Essa atualização se amplia quando o grupo conecta o retirante brasileiro aos deslocamentos contemporâneos. Em cena, Kiribati, ilha do Pacífico ameaçada pelo avanço do mar, surge como exemplo das populações que estão perdendo seus territórios por causa das mudanças climáticas. A dramaturgia costura esses mundos para afirmar: ainda há muitos Severinos, espalhados pelo planeta. Migrantes ambientais, migrantes econômicos, trabalhadores precarizados.

A reflexão sobre a uberização do trabalho aparece como uma das camadas mais fortes do espetáculo.
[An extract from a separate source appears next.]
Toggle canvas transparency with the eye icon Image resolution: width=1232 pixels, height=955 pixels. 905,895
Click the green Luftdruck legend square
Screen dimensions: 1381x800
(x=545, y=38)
O corpo exausto que cai sem vida no chão, enquanto a vida segue indiferente, sintetiza um sistema que normaliza a morte, literal e simbólica de quem trabalha até a exaustão.

Em meio a essa investigação, a linguagem poética irrompe. Em uma das imagens mais marcantes, o corpo de um ator, iluminado por um projetor em contraluz, transforma-se em mar. A imagem vira metáfora pura, um oceano feito de humanidade e deslocamento. Uma poesia que se escreve com luz e movimento.

Com Estudo Nº 1: Morte e Vida, o Magiluth reafirma sua potência: transformou uma obra fundamental da literatura brasileira em motor de pensamento cênico contemporâneo. Revisitar João Cabral em 2025 não é apenas gesto estético; é urgência. Porque os Severinos continuam caminhando, expulsos por secas, águas, desigualdades e engrenagens que moem vidas. O espetáculo nos lembra que, enquanto houver retirantes, a arte precisa continuar falando e fazendo falar.